Krzyż na kopcu w Chłopicach

Gdy Polska odzyskała niepodległość po 123 latach zaborów, w społeczeństwie zapanowała radość. Jednak o granice nowopowstałego kraju trzeba było jeszcze walczyć. Wielu polskich synów musiało złożyć swoje życie w ofierze. W Chłopicach nieopodal miejscowego sanktuarium odnajdziemy krzyż, który upamietnia poległych za wolność ojczyzny w latach 1918-1920. Byli to żołnierze pochodzący z Chłopic, Jankowic i Morawska. Wszyscy, oprócz jednego, który zginął w wieku 45 lat, byli bardzo młodzi i mieli w momencie śmierci od 17 do 22 lat.

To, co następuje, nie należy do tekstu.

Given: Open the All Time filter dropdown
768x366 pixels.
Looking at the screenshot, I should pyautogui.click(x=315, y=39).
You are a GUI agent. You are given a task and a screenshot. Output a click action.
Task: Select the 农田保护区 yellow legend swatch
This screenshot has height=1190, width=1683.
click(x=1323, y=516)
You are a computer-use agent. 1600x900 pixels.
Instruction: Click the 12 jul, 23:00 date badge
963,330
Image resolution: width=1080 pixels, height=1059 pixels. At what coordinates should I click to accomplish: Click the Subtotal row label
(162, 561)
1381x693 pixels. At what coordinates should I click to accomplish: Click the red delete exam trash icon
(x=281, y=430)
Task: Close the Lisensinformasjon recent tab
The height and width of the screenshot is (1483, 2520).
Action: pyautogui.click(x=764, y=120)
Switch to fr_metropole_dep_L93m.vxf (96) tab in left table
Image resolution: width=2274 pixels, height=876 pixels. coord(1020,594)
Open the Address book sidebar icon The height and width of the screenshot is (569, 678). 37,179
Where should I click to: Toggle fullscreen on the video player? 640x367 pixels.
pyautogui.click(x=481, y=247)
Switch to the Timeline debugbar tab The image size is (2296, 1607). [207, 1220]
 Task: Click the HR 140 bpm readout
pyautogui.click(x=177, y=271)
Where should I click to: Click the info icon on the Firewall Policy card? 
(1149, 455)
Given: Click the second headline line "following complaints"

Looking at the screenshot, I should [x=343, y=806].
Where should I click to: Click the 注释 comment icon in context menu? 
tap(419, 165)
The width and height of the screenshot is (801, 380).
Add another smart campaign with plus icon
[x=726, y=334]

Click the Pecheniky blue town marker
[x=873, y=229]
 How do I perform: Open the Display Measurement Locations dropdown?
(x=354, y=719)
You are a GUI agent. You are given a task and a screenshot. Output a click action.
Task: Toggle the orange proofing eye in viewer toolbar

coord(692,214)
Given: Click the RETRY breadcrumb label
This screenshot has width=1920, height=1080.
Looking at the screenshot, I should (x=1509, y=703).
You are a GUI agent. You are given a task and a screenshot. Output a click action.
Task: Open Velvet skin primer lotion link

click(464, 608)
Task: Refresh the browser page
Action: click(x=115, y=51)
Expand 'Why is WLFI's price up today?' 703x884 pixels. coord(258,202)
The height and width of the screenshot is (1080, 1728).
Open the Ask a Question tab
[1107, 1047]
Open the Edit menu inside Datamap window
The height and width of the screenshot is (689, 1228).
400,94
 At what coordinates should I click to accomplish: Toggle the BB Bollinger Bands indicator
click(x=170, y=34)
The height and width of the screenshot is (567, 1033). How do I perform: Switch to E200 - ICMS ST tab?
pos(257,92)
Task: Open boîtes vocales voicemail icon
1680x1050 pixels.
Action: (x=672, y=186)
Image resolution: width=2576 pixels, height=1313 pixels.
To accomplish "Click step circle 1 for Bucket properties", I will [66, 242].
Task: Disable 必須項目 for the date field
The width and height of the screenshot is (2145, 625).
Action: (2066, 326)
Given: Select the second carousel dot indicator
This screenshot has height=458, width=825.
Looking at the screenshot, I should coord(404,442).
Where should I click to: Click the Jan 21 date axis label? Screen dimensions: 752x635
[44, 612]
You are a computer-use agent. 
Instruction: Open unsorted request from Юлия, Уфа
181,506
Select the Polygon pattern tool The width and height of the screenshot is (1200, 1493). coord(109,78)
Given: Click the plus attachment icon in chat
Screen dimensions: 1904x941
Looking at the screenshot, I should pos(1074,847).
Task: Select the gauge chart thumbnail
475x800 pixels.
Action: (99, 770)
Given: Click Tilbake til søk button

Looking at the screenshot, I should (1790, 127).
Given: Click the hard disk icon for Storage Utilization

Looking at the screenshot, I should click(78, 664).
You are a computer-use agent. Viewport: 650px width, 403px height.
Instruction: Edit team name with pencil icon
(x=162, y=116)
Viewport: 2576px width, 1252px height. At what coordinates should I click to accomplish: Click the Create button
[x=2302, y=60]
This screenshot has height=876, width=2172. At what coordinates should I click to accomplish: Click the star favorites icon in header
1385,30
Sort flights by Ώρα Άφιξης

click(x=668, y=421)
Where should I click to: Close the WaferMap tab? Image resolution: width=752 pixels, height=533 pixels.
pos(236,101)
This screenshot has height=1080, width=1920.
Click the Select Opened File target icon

Na pamiatkowej tablicy znajdującej się na krzyżu możemy odczytać ich nazwiska: Chłopice – Drągiewicz Józef, Domański Tadeusz, Kiełt Rudolf, Pelc Piotr, Prokopowicz Karol. Jankowice – Myczkowski Klemens, Kiełt Marcin, Myłek Andrzej, Suberlak Baltazar. Morawsko – Bechta Józef, Gwóźdź Jan, Leśniowski Jan, Nietrzeba Augustyn. – Informacje o tym obiekcie nie są oparte na materiałach źródłowych, tylko na przekazach ustnych. Powstał on w okresie międzywojennym dla upamietnienia poległych. Inicjatorami byli   państwo Myczkowscy z Jankowic. Oni uposażyli tę grupę, która poszła walczyć. Wśród poległych znajdował się ich syn Klemens. Zginął też zarządca dworu w Morawsku (Augustyn Nietrzeba), który poszedł na prośbę pana Myczkowskiego jako opiekun Klemensa. Kopiec usypała jakaś grupa społeczna, czy rodziny poległych. Przyłożyli się do tego wszyscy łącznie z ówczesnym proboszczem Jakubowskim. Na tablicy wymienieni są polegli z trzech wiosek (Chłopice, Jankowice, Morawsko), bo była to wówczas jedna parafia. W tamtym okresie miejsce to było żywe, otoczone czcią. W czasach stalinowskich odeszło w zapomnienie. Tablica była usunięta. Została ukryta na plebani i w latach 60. wróciła na miejsce. Obecnie miejsce to z powrotem zostało ożywione. W okolicy 11 listopada odprawiana jest uroczysta msza święta za poległych bohaterów. Przy krzyżu odbywają się uroczystości wraz z apelem poległych – mówi proboszcz parafii w Chłopicach ks. Jacek Książek.